Who Is Really in Control?
You might think your boss is in control, and obviously of many things he or she is. But what about the person who wields control in ways you wouldn’t expect? For example, sometimes an office manager can hold a great deal of control. Maybe they decide who gets to see the boss and when. Maybe they help decide how projects are doled out and who gets the best ones. Maybe they decide when and where meetings happen – and schedule them to your benefit or not.
Sometimes someone who has been in the office forever can have more control than you would imagine – regardless of their official title.
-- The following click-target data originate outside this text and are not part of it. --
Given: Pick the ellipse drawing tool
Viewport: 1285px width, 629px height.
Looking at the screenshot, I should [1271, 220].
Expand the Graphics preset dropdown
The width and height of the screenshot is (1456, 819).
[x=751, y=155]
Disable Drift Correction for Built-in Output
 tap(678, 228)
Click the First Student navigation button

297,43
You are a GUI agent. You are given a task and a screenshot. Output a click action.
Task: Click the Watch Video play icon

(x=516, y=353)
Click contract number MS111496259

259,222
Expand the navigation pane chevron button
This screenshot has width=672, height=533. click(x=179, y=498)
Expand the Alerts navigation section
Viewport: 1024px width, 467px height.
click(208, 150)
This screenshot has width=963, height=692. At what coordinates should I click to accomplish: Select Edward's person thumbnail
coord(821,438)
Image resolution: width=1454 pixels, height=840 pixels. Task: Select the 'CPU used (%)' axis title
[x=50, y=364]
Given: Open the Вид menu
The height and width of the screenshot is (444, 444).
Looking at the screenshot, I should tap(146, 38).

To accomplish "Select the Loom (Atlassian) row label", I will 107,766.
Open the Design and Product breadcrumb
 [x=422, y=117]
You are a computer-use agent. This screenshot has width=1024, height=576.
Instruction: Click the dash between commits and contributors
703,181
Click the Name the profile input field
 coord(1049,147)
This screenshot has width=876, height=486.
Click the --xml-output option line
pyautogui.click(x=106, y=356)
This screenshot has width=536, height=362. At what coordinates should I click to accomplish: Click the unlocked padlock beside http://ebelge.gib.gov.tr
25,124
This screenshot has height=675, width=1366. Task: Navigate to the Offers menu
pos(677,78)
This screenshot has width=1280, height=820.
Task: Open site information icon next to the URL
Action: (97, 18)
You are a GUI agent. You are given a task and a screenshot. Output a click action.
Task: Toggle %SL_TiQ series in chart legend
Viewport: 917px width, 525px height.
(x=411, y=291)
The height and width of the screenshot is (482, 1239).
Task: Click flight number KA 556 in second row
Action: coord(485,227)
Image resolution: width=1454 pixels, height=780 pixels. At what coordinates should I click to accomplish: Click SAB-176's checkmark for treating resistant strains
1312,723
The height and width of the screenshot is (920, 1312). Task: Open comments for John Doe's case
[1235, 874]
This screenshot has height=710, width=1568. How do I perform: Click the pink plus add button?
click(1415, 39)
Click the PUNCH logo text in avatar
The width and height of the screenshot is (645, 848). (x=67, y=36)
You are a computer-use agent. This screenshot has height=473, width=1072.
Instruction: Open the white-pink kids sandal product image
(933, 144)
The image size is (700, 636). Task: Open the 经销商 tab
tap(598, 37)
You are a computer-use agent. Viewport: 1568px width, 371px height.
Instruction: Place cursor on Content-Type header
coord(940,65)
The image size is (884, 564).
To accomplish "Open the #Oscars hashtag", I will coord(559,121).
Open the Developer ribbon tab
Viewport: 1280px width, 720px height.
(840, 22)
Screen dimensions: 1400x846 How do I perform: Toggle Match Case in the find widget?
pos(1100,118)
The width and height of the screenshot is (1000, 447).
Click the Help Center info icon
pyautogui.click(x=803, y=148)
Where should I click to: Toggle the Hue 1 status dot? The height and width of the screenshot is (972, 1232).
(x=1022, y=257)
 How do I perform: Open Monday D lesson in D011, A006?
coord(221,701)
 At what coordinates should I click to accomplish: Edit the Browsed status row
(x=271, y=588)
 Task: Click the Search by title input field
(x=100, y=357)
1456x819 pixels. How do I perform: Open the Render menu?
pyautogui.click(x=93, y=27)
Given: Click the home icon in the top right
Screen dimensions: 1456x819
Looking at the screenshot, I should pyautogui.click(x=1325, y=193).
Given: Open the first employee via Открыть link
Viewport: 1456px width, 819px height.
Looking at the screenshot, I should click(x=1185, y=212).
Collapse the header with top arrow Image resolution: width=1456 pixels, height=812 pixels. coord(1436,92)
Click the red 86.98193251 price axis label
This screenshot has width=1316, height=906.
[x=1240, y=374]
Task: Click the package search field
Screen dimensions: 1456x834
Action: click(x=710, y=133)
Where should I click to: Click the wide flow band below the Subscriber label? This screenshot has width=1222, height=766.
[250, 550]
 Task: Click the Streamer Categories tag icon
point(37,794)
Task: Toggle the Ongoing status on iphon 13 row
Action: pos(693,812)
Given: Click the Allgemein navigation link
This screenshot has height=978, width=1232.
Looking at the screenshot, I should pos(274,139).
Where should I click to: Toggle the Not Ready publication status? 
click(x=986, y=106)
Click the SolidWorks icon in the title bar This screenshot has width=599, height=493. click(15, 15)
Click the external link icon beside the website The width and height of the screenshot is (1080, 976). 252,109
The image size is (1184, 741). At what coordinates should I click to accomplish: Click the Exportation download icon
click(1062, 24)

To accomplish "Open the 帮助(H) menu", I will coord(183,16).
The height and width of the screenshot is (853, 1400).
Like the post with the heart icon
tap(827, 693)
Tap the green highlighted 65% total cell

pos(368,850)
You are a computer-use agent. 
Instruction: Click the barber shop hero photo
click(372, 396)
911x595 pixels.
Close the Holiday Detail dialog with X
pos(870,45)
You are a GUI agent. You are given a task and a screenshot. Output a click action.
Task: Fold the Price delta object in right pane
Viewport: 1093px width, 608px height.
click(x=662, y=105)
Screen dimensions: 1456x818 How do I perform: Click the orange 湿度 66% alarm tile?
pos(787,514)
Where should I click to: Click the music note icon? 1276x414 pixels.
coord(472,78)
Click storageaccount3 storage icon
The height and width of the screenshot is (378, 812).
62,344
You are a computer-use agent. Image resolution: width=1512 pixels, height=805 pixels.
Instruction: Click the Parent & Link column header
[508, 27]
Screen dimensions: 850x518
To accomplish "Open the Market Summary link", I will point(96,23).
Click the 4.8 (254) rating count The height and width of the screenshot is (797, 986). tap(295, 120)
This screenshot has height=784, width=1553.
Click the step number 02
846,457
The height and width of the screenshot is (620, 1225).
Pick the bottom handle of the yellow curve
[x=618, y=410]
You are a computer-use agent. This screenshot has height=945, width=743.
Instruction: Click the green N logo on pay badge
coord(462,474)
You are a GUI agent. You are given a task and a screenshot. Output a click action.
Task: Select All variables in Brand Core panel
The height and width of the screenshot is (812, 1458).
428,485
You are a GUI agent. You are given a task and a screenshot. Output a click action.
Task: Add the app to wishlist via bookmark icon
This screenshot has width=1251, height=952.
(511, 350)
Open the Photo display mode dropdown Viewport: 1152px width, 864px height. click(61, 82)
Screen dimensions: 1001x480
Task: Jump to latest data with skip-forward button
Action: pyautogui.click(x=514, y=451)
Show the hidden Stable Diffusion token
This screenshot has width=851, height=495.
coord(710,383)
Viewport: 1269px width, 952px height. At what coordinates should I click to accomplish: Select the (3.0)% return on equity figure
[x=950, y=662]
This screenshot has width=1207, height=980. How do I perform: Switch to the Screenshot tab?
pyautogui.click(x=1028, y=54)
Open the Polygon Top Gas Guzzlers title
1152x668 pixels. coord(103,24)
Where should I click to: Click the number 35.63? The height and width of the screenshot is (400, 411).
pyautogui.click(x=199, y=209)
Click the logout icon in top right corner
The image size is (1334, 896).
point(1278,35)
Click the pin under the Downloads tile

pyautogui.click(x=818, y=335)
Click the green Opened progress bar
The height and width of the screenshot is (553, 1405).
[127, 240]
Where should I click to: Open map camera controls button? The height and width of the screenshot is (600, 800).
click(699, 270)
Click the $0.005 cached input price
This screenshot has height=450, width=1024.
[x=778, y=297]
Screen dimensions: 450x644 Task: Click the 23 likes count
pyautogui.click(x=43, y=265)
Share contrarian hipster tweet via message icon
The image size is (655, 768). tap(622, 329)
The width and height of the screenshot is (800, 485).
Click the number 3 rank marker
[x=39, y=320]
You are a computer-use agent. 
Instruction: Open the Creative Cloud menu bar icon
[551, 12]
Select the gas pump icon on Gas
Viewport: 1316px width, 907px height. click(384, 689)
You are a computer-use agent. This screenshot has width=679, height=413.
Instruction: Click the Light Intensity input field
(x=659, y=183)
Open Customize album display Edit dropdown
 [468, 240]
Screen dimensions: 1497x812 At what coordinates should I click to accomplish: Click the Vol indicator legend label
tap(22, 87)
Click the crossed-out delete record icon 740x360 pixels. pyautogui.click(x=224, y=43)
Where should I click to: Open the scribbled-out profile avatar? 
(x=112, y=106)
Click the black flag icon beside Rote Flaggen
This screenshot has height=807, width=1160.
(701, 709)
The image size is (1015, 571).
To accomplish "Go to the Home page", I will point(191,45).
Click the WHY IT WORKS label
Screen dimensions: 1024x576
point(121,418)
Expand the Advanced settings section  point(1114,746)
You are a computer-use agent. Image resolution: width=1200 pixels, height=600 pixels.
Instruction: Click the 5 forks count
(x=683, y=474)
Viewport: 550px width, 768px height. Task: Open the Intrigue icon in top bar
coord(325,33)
How Can You Interact with Them?
Knowing who has the power can help you know how to interact. While no one would ever advocate you being “phony,” sometimes you find that the person who holds control over whether the boss is “busy,” is someone you should develop a strong working relationship with. If this person routinely blocks your requests to get on the schedule or have a lunch with your boss, it could be that somehow you are doing something that is making them not want to put you on their good side. See if you can instead schedule a meeting or lunch with them to investigate the best way to work together.
Furthermore, if there’s someone in particular who hands out new accounts, take care to let him or her know how hard you are working and the outcome of the last account they gave you. Prove that you are worthy of plum assignments and that you appreciate their consideration. Looping them in to your progress can help them perceive you as an ally – and someone they want to help.
What’s Happening Above?
And finally, consider the politics of those in positions above you. Going above your boss to complain to your boss’s boss makes your boss – and you – look bad. Always be judicious about how you interact with your boss’ superiors because he or she is trying to impress them, just as you are trying to impress your own superior. By making your boss look good, you can help raise your own profile with your superior – and make yourself look good too.
By observing how power is used and by whom in your office, you can learn to play – and win – the game of office politics.